Once upon a time, a young man had a dream of joining a religious order. He wasn’t the sharpest knife in the drawer, he wasn’t the strongest bull in the barn, but he was good… though apparently not good enough. The religious order turned him away due to his weakness. Only by the intercession of the bishop was he allowed to join—the bishop pointed out that if nothing else, the man could pray. The order gave him little more to do than pray: he was made the porter, the doorman, to the local college, because he wasn’t strong enough or smart enough to do much of anything else. You might have some sympathy for this poor fellow: relegated to menial tasks, all because of his poor health and lack of education. It doesn’t seem fair. It’s not right. Why doesn’t he get the good luck other people had? The opportunities for growth and advancement and flourishing? Why is he plagued by these evils? What would he ever be able to make of himself?

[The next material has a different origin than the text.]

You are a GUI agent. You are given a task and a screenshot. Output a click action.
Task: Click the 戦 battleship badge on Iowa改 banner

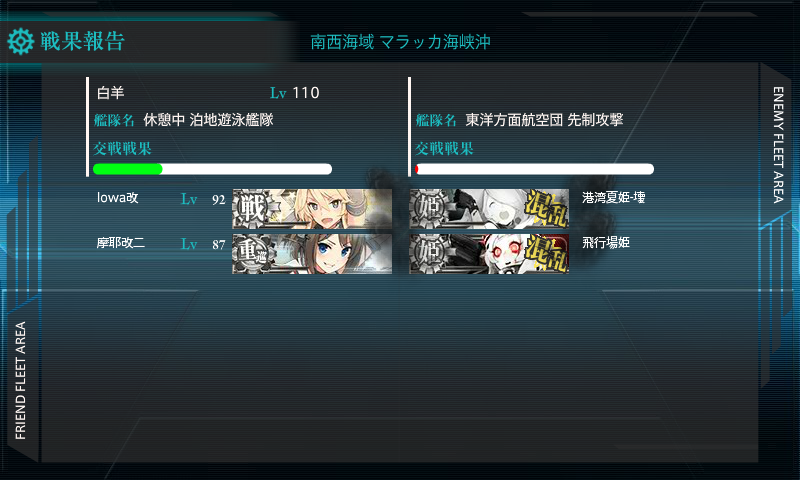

God Works Through Weakness

Well, in one sense, nothing. He didn’t make anything of himself. But God made an awful lot out of him. That quiet kindly man opened doors for people and started talking to them. He listened to their problems, advised them on their spiritual lives and they felt comfort. Some of them even were healed of their sicknesses after seeing this man and following his advice to pray for the intercession of St. Joseph. More and more people, millions all told, came to see this simple doorman, and their lives were changed forever. And none of it would have happened if he had been in better health or had a better education. If he had been a professor or an administrator, he wouldn’t have been standing at the door. It was his own lack of good luck, the evils that he suffered, that brought about all the good he was able to do.

St. Andre Bessette

This is the story of St. Andre Bessette, the Miracle Man of Montreal. But in its general outline it is the story of many saints. Brother Andre is a prime example of the way in which God uses imperfect instruments to bring about His Perfect Will. God didn’t choose the biggest and best-looking and most highly-educated religious in Canada to bolster the people’s faith and bring them to Jesus through Joseph. He chose the smallest, the humblest, the least in the eyes of most people. And that seems to be pretty standard for God, doesn’t it? God doesn’t pick the best and brightest; he chooses the lowliest, exactly for the purpose of demonstrating the fact that what those people do is not their own doing, but God’s doing. When God chose a king for His people Israel, he didn’t choose the best warrior or the most learned sage—he chose a shepherd boy, the youngest of his brothers. When God chose a deliverer for His people from Egypt, he didn’t choose a person of high standing or great renown, but a runaway slave who had been condemned for murder. When Christ chose a leader for His Church, he didn’t choose the serene John or the sensible Matthew, but the hot-headed Peter who confessed himself to be a sinful man. God doesn’t make what seems to us to be the obvious choice. God’s ways are not our ways—and that’s just the point.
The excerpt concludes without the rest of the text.